Prevention and moderation

It is first and foremost the task of preventive medicine to rigorously determine what, when and how is preventive. How much exercise, sport, what diet, how much alcohol, etc. ... represents the reasonable amount can only be stated in specific individual cases. Based on medical findings, moderate regular wine consumption (e.g. 1/8 l daily) is usually beneficial to health, and from around 3/4 liter per day one must expect health damage. The right balance between an "too much" and a "too little" will depend on many factors to be considered: that is what reason, supported by the virtue of moderation, does.

Prevention and bravery

Prevention usually means restricting spontaneous desire and requires overcoming it. Quite a few people see the need to act preventively. You even make specific resolutions regarding diet, exercise, etc. However, some do not find the right moment to start implementing it, or they make a start but are unable to hold out. But the virtue of prevention is not possible without courage and perseverance.
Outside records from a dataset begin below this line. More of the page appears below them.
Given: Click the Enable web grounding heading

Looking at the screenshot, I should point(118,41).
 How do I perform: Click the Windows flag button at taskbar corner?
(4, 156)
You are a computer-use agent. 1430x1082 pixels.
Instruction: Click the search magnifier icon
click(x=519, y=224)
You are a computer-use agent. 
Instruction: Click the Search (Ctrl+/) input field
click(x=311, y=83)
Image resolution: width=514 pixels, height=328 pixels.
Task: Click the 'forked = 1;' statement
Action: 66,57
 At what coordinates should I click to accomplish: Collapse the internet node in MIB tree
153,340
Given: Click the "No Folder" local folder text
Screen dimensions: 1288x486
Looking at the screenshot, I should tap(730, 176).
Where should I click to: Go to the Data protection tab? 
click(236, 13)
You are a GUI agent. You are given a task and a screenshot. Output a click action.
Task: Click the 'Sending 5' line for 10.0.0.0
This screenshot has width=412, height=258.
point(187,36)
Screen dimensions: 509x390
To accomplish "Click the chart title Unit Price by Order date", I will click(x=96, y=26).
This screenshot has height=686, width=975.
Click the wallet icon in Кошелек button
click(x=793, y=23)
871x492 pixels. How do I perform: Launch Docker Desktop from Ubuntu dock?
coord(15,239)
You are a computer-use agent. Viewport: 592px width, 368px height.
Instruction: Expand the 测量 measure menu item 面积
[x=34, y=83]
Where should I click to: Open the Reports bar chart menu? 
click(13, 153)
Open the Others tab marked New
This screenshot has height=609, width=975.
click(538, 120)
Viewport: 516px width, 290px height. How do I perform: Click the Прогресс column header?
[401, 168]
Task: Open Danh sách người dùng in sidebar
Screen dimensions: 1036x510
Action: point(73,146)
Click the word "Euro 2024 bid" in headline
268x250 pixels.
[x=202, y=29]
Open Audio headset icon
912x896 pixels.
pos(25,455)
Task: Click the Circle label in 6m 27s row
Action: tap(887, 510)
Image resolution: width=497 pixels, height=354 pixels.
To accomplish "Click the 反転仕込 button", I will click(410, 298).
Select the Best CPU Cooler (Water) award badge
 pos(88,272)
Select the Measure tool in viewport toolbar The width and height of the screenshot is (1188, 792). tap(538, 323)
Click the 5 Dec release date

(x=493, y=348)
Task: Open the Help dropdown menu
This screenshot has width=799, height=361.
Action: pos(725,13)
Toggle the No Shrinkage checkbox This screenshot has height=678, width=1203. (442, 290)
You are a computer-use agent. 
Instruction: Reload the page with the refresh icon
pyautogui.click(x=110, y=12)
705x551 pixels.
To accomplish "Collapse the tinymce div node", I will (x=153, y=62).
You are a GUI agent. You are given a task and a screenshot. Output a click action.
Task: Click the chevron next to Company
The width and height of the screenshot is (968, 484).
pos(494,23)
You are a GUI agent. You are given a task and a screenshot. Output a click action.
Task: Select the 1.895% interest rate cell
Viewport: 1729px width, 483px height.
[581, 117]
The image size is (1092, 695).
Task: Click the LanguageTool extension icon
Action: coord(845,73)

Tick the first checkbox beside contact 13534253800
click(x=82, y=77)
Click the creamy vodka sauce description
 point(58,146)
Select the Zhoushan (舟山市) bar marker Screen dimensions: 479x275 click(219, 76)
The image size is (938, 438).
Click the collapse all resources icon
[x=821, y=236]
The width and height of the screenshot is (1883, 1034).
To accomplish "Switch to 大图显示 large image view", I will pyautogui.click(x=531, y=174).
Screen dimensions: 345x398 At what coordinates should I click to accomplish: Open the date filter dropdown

Prevention from a socio-ethical and political point of view

The creation, regulation and control of social structures is the task of the solidarity community. This means a clear political mandate to minimize the risk of illness and accidents. Prevention and its promotion must be incorporated into political decisions in public health and urban planning, public leisure facilities and education. There is little point in preaching prevention if it is not facilitated by trying to set up exercise parks, provide homes and workplaces in such a way that as many distances as possible can be covered on foot, devoting sufficient resources to physical education, etc. But that is allowed should not be understood to mean that politics can interfere with the lifestyle of citizens as long as there are no disadvantages for third parties. However, it can effectively support the preventive attitude of the citizens through supportive measures. Especially recently, z. For example, the EU paid particular attention to the protection of non-smokers from passive smoking. In Austria, smoking is therefore prohibited in the workplace if non-smokers work in the same room.